Tonight I made my favorite Italian Minestrone Soup from one of my “go-to” vegan cookbooks, Cooking The Whole Foods Way by Christina Pirello. I have never been disappointed by any of the recipes I made from this wonderful cookbook, and this includes Christina’s recipe for this awesome hearty soup. I love the way she recalls her dad sitting at the head of the table while enjoying it, with a heel of bread in one hand, a spoon in the other, and intent on not leaving a drop behind. Mmmm!
VEGAN ITALIAN MINESTRONE
From Cooking The Whole Foods Way by Christina Pirello
Makes 4 to 6 servings
-1/4 cup each dried chickpeas, kidney beans and white beans, sorted, rinsed well and soaked together 1 hour
-1 tablespoon extra-virgin olive oil
-2 to 3 cloves fresh garlic, finely minced
-1 onion, finely diced
-2 celery stalks, diced
-2 to 3 ripe tomatoes, coarsely chopped
-1 carrot, diced
-Generous pinch dried basil
-4 cups spring or filtered water (I use about 6-8 cups for a thinner soup)

■ INFORMATION SUPPLIED
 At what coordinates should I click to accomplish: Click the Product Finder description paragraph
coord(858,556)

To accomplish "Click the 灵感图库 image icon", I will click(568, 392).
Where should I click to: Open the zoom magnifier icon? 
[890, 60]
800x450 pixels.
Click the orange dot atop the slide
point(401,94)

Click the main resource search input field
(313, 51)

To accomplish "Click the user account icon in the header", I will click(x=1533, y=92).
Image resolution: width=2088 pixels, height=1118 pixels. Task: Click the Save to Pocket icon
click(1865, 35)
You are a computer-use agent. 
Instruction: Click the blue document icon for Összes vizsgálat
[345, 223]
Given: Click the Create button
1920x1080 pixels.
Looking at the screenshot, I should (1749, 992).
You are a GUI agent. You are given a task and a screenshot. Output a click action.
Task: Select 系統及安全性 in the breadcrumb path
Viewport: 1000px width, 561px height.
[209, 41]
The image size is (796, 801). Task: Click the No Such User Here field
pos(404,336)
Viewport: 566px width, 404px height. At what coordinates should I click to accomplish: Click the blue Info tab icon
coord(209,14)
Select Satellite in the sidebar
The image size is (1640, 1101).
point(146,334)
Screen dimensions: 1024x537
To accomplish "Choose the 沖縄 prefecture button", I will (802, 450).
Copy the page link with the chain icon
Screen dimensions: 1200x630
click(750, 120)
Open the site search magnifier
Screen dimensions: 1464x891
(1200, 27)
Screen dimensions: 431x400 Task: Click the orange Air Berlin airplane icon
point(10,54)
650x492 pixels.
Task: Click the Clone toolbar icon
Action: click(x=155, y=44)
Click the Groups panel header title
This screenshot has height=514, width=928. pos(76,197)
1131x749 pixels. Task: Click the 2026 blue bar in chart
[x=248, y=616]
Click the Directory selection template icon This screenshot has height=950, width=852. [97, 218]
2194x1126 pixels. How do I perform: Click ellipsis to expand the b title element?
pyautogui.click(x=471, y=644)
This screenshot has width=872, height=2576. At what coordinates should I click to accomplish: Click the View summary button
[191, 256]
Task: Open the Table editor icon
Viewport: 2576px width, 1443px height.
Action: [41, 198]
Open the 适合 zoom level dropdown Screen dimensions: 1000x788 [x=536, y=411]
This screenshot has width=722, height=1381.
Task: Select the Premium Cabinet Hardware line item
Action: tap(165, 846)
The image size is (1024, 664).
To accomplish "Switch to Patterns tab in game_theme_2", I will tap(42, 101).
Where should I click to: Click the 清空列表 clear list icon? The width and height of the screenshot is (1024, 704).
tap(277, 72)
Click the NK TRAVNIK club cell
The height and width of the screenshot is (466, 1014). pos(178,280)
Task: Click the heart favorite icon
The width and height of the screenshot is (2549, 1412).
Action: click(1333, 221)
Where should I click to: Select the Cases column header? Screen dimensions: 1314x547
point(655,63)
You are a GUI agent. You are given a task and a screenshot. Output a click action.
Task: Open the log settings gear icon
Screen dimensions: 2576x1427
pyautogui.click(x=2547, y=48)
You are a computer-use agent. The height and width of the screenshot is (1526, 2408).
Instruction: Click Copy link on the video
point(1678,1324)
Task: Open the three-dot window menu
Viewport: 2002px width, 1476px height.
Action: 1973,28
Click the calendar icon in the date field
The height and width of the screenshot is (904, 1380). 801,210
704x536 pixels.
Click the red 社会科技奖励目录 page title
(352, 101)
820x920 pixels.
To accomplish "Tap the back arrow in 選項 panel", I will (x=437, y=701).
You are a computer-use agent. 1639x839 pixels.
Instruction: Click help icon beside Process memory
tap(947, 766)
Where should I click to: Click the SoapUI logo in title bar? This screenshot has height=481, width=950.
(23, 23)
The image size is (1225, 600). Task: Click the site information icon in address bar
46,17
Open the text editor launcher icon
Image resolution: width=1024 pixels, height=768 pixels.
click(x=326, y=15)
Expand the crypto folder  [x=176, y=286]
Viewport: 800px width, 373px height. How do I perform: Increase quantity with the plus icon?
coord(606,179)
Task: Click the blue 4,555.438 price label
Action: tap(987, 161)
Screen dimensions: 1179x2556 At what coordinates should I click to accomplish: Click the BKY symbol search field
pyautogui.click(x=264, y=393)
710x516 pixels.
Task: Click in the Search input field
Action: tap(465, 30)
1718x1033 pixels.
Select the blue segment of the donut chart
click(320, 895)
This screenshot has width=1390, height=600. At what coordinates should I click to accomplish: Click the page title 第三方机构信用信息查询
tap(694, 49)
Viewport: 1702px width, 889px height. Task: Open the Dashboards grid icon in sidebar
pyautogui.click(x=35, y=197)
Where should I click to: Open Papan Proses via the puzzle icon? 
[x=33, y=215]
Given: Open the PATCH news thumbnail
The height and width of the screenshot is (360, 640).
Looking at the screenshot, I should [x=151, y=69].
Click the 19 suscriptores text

■ PROBLEMS TO SOLVE
• 1. In the listing, change "Info tab" to "Settings tab" in the lines from the one with "Viewport: 566px width, 404px" to the one with "point(146,334)". Write out those lines again with nothing else altered.
• 2. Write what comes next in the minestrone recipe, picking up after its last line.

■ SOLVED PROBLEMS
• 1.
Viewport: 566px width, 404px height. At what coordinates should I click to accomplish: Click the blue Settings tab icon
coord(209,14)
Select Satellite in the sidebar
The image size is (1640, 1101).
point(146,334)

• 2.
-1 bay leaf
-1 cup tiny pasta (orzo, acini, pasting), cooked al dente and rinsed
-Several leaves broccoli rapini, diced
1) Drain beans, discarding soaking water. Heat oil in a soup pot over medium-low heat.
2) Add garlic and onion and a pinch of salt and cook for about 3 minutes.
3) Add celery, tomatoes, carrot, basil and a generous pinch of salt.
4) Cook, stirring, until coated with oil.
5) Add beans, water and bay leaf. Bring to a boil, cover and simmer over low heat until beans are tender, 1 to 1 1/2 hours.
6) Season with salt to taste and simmer 10 minutes more.
7) Remove bay leaf. Stir in cooked pasta and rapini, simmer 1 minute to cook rapini and serve hot.
*Note: You can choose to cook the pasta separately so it wont get too mushy, or you may cook it in the broth (but soup will be much thicker)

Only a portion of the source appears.